How to design a rate limiter

Rate Limiting Algorithms

Rate limiters protect your API from abuse and ensure fair usage. The algorithm choice affects how burst traffic is handled.

Token Bucket

Each user gets a bucket with N tokens. Each request consumes one token. Tokens refill at a fixed rate. Allows bursting up to bucket capacity.

# Redis token bucket implementation
def is_allowed(user_id, rate_per_second, burst):
    key = f'rate:{user_id}'
    now = time.time()
    data = redis.hgetall(key)

    tokens = float(data.get('tokens', burst))
    last_refill = float(data.get('last_refill', now))

    elapsed = now - last_refill
    tokens = min(burst, tokens + elapsed * rate_per_second)

    if tokens >= 1:
        redis.hmset(key, {'tokens': tokens - 1, 'last_refill': now})
        return True
    return False

Sliding Window Counter

Track requests per user in the last N seconds. More accurate than fixed window (which allows 2x burst at window boundary).

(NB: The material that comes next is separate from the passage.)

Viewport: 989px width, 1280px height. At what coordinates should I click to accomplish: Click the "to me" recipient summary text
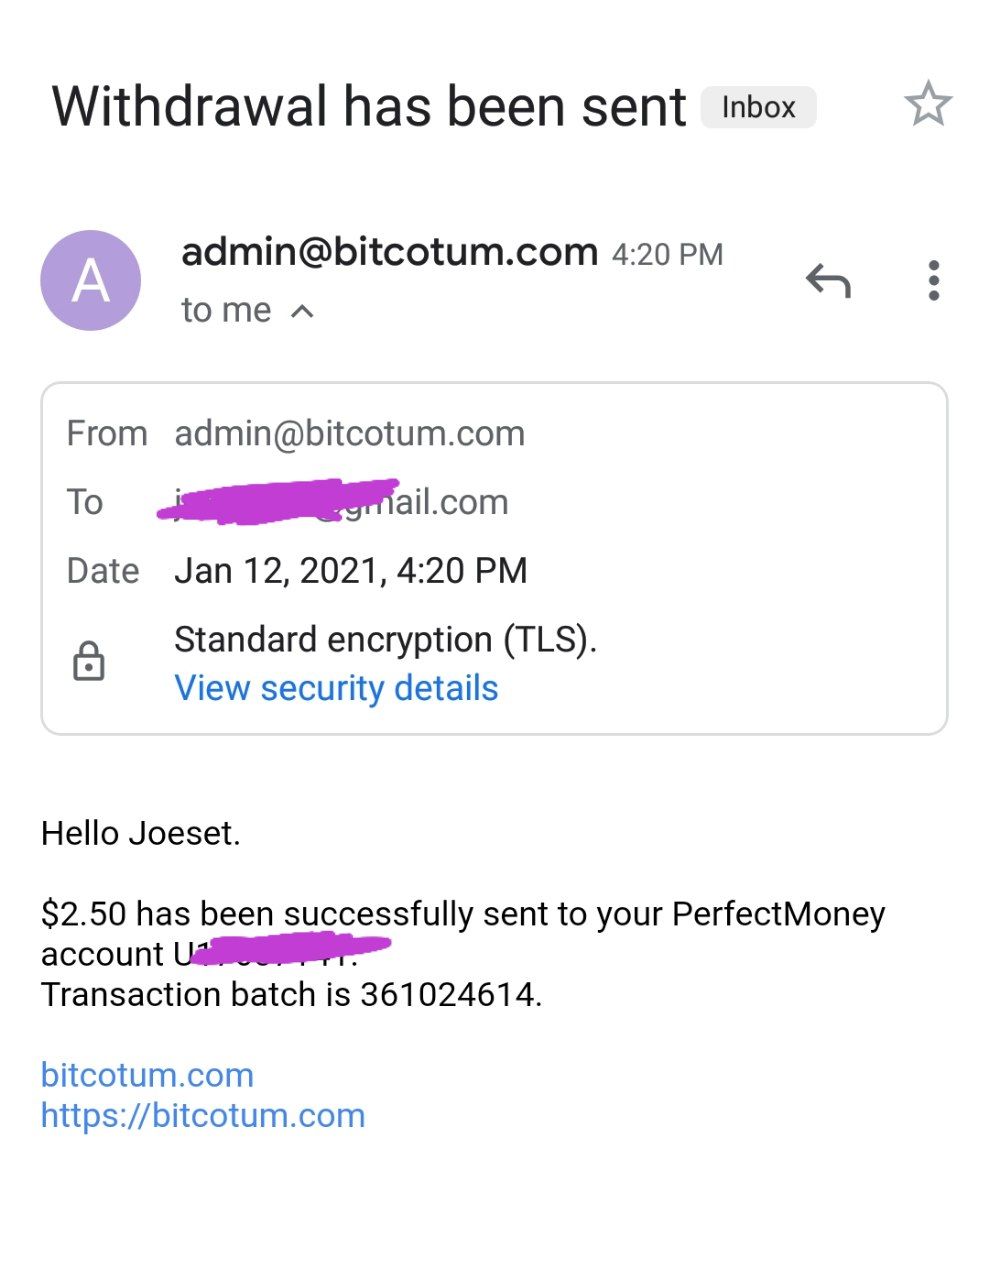[x=226, y=311]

# Redis sorted set: score = timestamp
ZADD user:123:requests {timestamp} {request_id}
ZREMRANGEBYSCORE user:123:requests 0 {timestamp - 60}
count = ZCARD user:123:requests
if count > limit: reject

Distributed Rate Limiting

With multiple API servers, use Redis as the shared counter store. Use Lua scripts for atomic check-and-increment to avoid race conditions.